Lansbury & Husband |
I hate it. It is so entirely unbelievable and falls into the category of imputing to the dead whatever sorrow and well-meaning intentions the living wish to force on them.
Hey, lady, maybe your husband was just a jerk!
In a Murder, She Wrote episode, Jessica is contacted by a woman desperate to help her son. The women (falsely, we discover) tells Jessica that the boy is Frank's son. She and Frank met in Korea, and he strayed. A fellow soldier of Frank gives Jessica a speech about how hard it was for soldiers away from home.

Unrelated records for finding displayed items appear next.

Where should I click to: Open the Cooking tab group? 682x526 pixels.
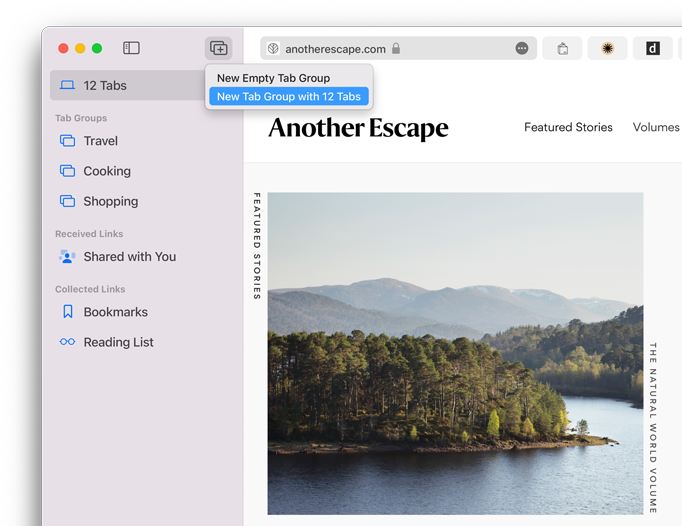coord(106,171)
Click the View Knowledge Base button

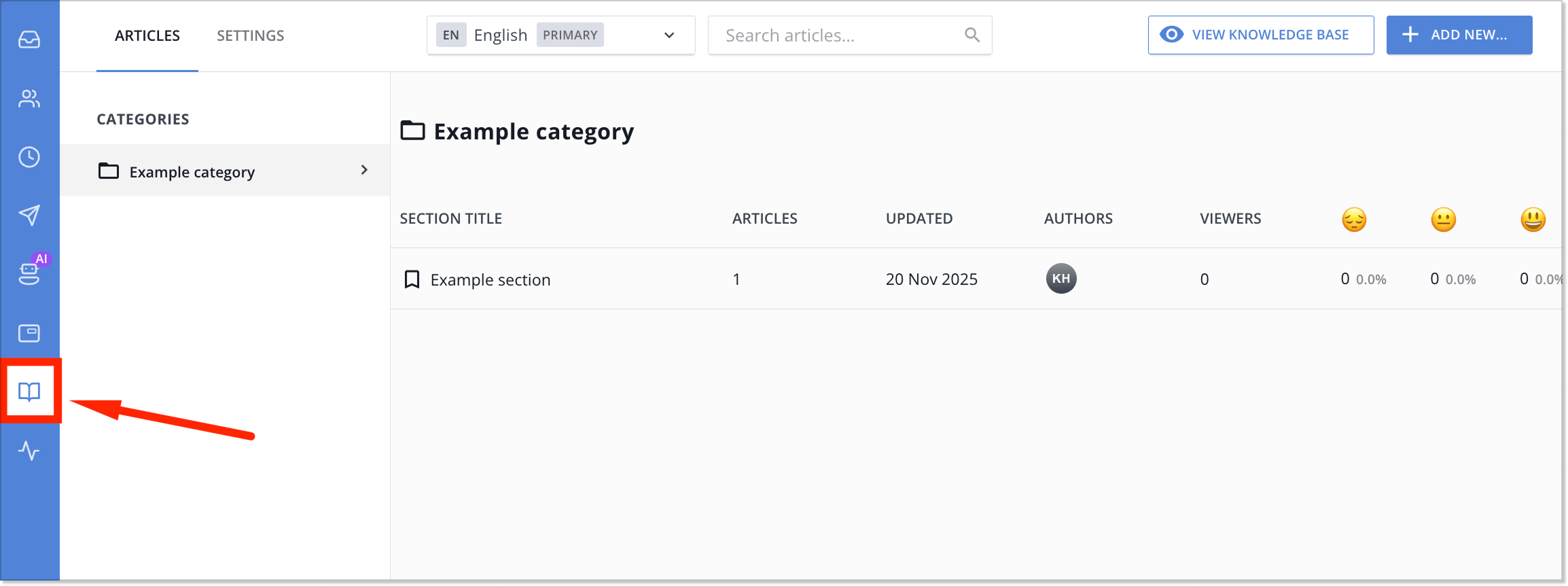1260,35
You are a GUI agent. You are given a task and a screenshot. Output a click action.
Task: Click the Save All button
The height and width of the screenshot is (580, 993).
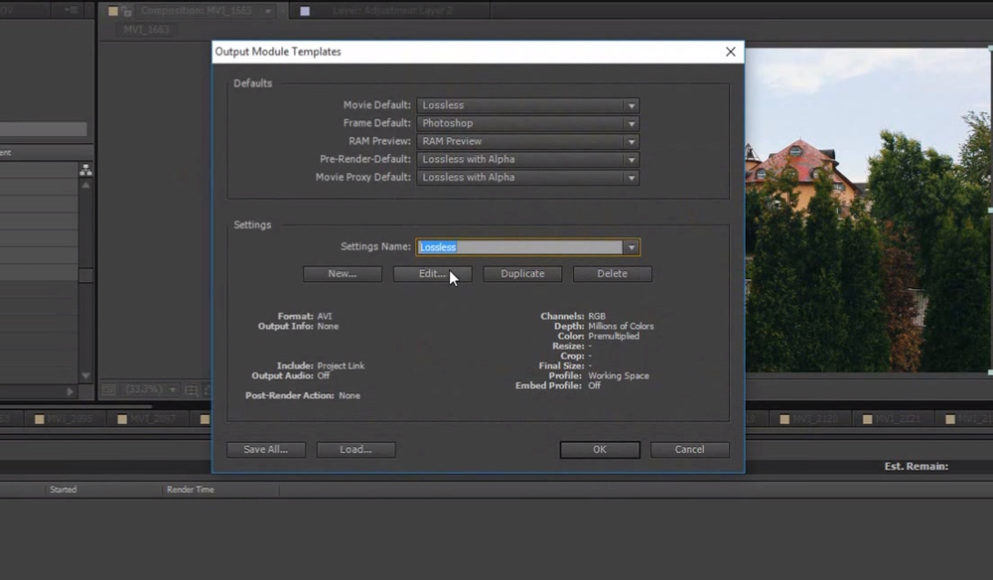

She listens. She isn't entirely dismissive. But she is completely devastated. It isn't so much the straying that bothers her. It is that she thought she knew her husband. Her reaction is entirely believable. Not only would her husband have strayed and kept that secret to himself, he would have kept a life-changing occurrence (his child) from her. And he simply isn't the kind of man to abandon his own child.
Did she even know him?
Her entire world is rocked. She doesn't give herself a "go, girl!" speech and shake it off. Although the matter is cleared up at the end, the script leaves the impression that she would have been faced with a different dead husband than the one she thought she married, and she wouldn't have altered the dead to meet her expectations. She would have had to come to terms with a truth that might re-form her life.
She's Jessica! She's tough! She can do it! But it isn't a cute blip--Oh, I forgive him. It's a foundation-rocking event.